Frechet Derivative & Formal Adjoint Help Needed

[Anthony]

Hi all,

I'm currently trying to implement some code to compute the Frechet derivative of a system of PDEs, and the associated formal adjoint. The code I'm using to compute derivative is:

FrechetD[support_List, dependVar_List,
independVar_List, testfunction_List] :=
Block[{indep, frechet, deriv, \[Epsilon], r0, x1, x2},
r0 = Function[indep, x1 + \[Epsilon] x2];
frechet = {}; Do[deriv = {};
Do[AppendTo[deriv, \!\(
\*SubscriptBox[\(\[PartialD]\), \(\[Epsilon]\)]\ \((support[[
j]] /. \[IndentingNewLine]dependVar[[
i]] -> \((r0 /. \[IndentingNewLine]{indep ->
independVar, \[IndentingNewLine]x1 ->
dependVar[[i]] @@ independVar, \[IndentingNewLine]x2 ->
testfunction[[i]] @@
independVar})\))\)\) /. \[Epsilon] -> 0],
{i, 1, Length[support]}];
AppendTo[frechet, deriv],
{j, 1, Length[support]}];
frechet]

This works an absolute charm. Then to compute the associated adjoint, I use:

AdjointFrechetD[support_List, dependVar_List,
independVar_List, testfunction_List] :=
Block[{subrule, $testf, frechet, n, b},
subrule = b_. ($testf^(n__)) @@ independVar :>
(-1)^Plus @@ {n} \!\(
\*SubscriptBox[\(\[PartialD]\), \(Delete[Thread[{independVar, {n}}],
0]\)]\((b\ $testf @@ independVar)\)\);
frechet = FrechetD[support, dependVar,
independVar , testfunction];
Do[frechet =
frechet /.
(subrule /. $testf -> testfunction[[i]]),
{i, 1, Length[testfunction]}];
frechet = Transpose[frechet]]

This doesn't work, sadly. All it seems to do is give me the transpose of the original Frechet derivative matrix. The code originally came from a book I've looked at, so it can't be too far wrong. Sadly, my mathematica skills are pretty much non-existent, so I haven't a clue what the problem is! If anyone could give me some pointers it would be much appreciated!

Many thanks,
Ant

 

[JeffNYC]

Ant, I wish I could help you but I'm a novice myself. While I look forward to a response to this, if anyone would advise me on the best book to purchase to learn Mathematica 6, any opinions would be appreciated.

Jeff

 

[oswaler]

on

Hi Anton,

I understand the importance of accurately computing the Frechet derivative and formal adjoint in order to analyze and understand systems of PDEs. It seems like you have a good understanding of the code you are using and have identified where the issue may lie.

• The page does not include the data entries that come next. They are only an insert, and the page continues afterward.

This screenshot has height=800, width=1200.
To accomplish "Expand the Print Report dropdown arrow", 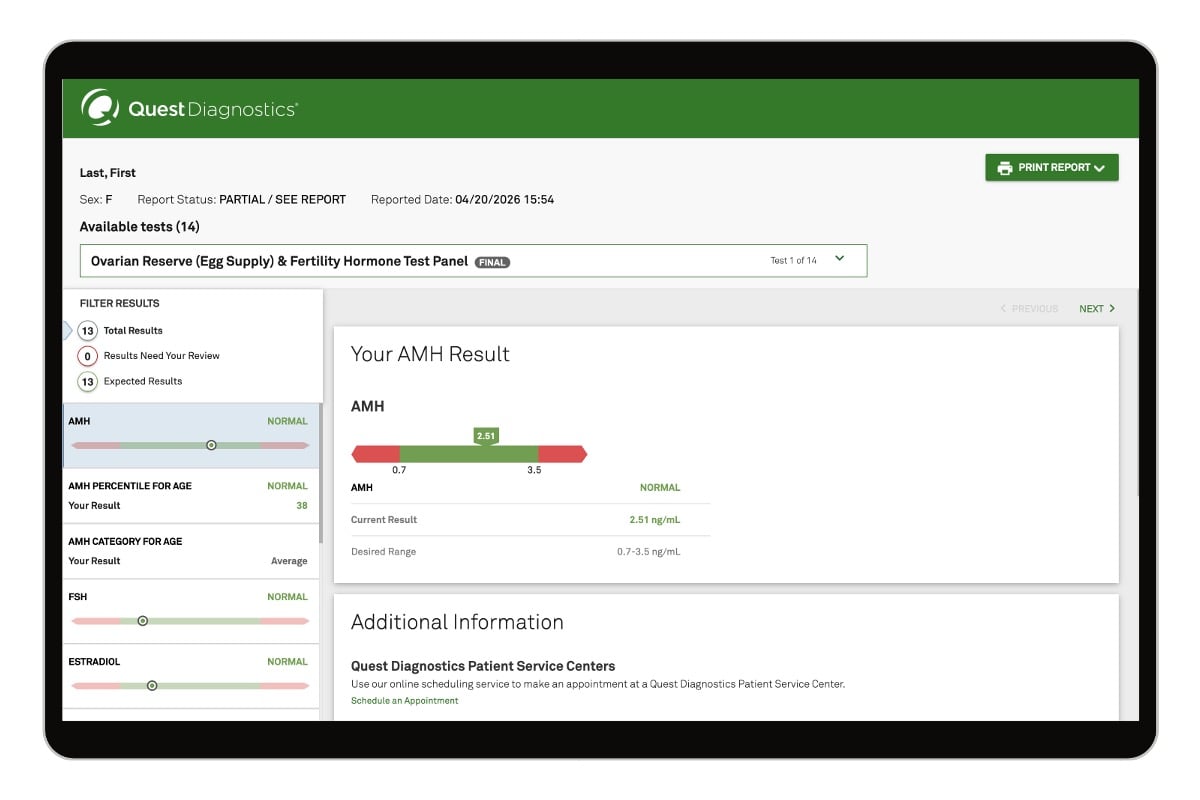I will coord(1100,169).
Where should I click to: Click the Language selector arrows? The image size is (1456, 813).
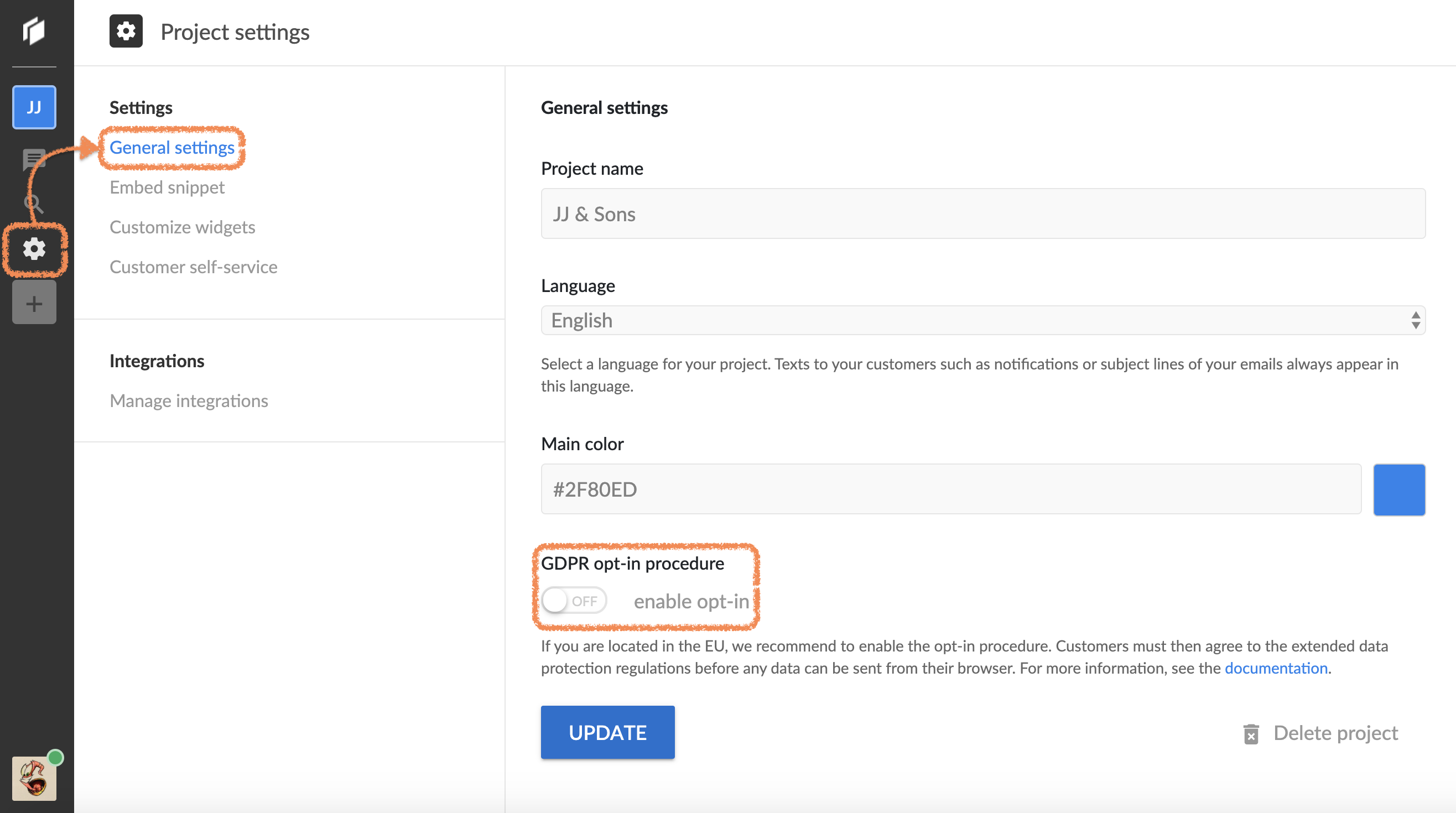pos(1415,320)
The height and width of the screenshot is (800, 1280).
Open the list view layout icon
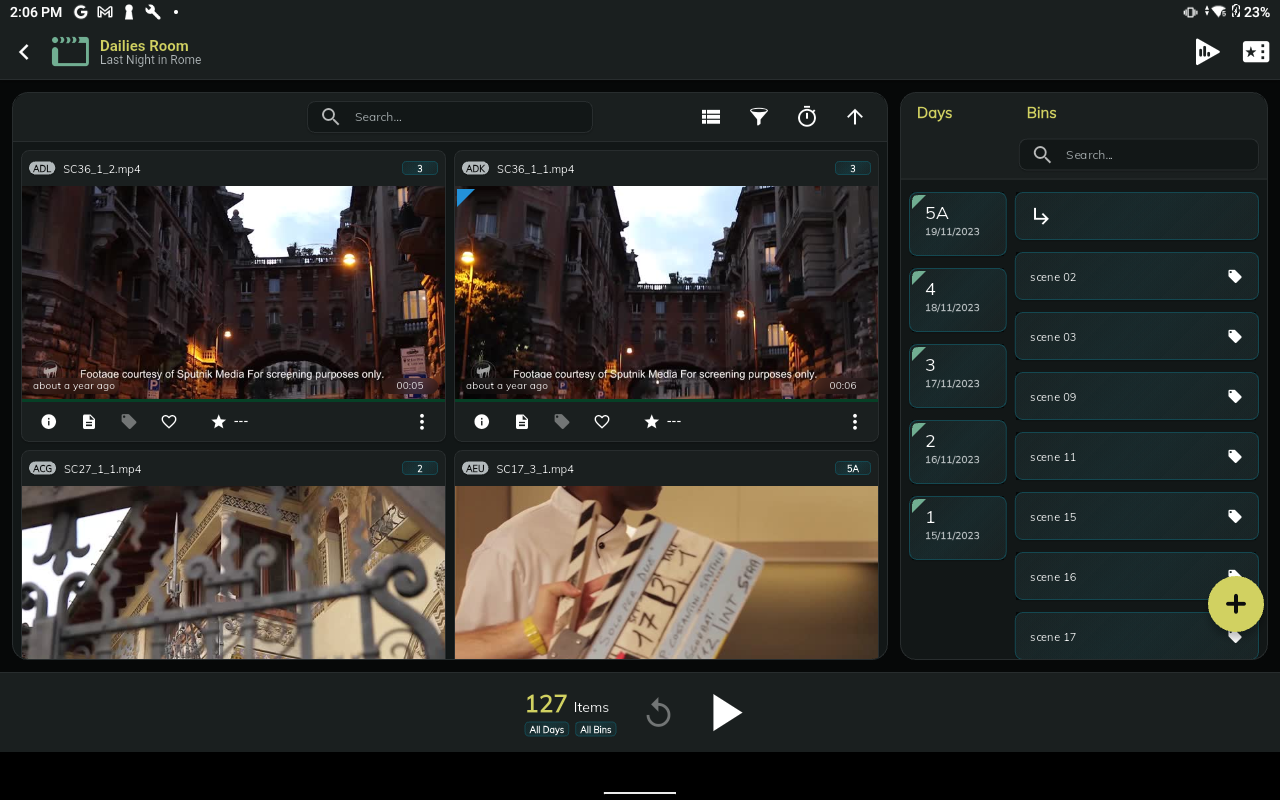coord(711,117)
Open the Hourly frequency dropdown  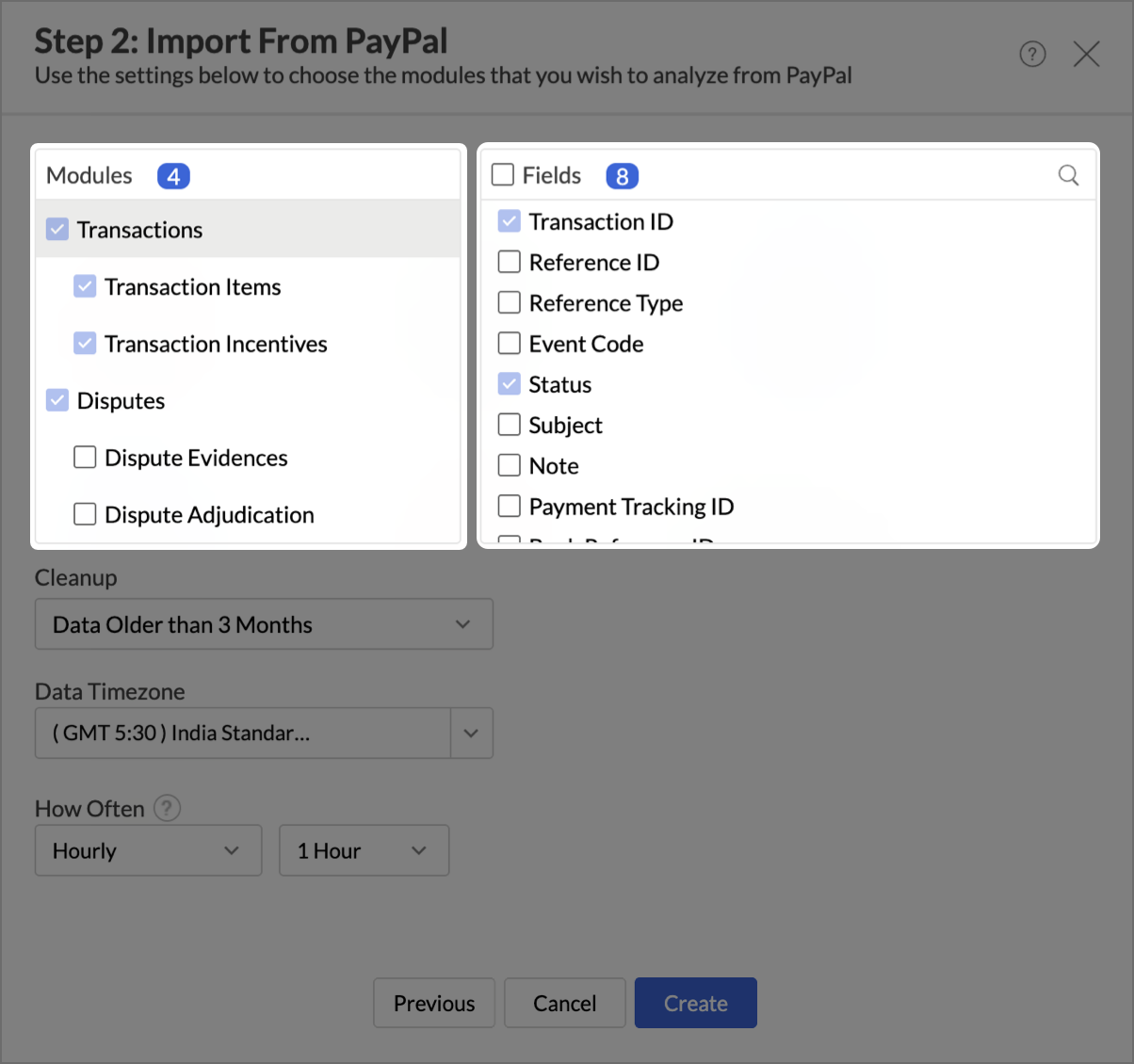[148, 851]
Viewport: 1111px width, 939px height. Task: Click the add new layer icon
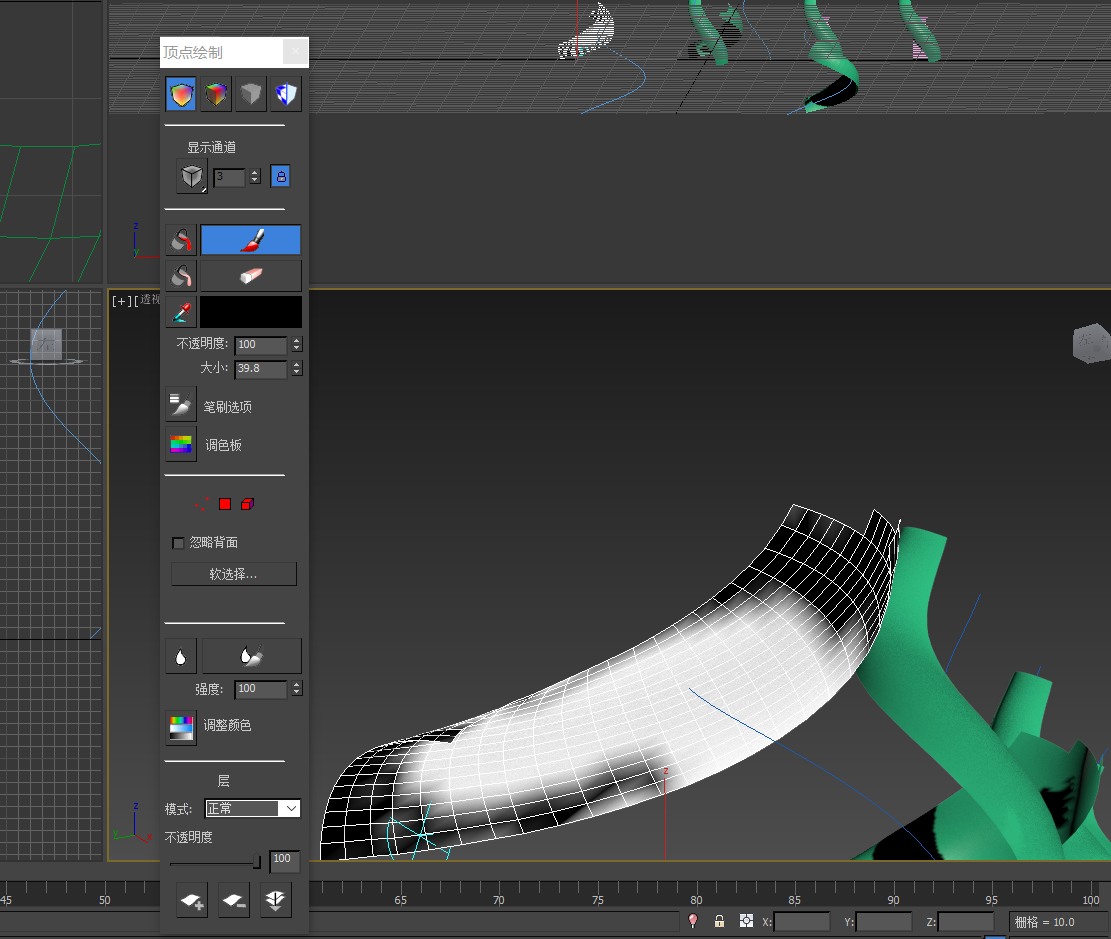click(192, 901)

One suggestion I have is to carefully check the subrule you are using in the AdjointFrechetD function. It may be helpful to break it down and test it on a simpler system to see if it is producing the desired result. Additionally, you may want to consult with a mathematician or colleague who has more experience with Mathematica to see if they can provide any insights or suggestions.

Overall, it seems like you are on the right track and with some fine-tuning, you will be able to successfully compute the formal adjoint. Good luck with your research!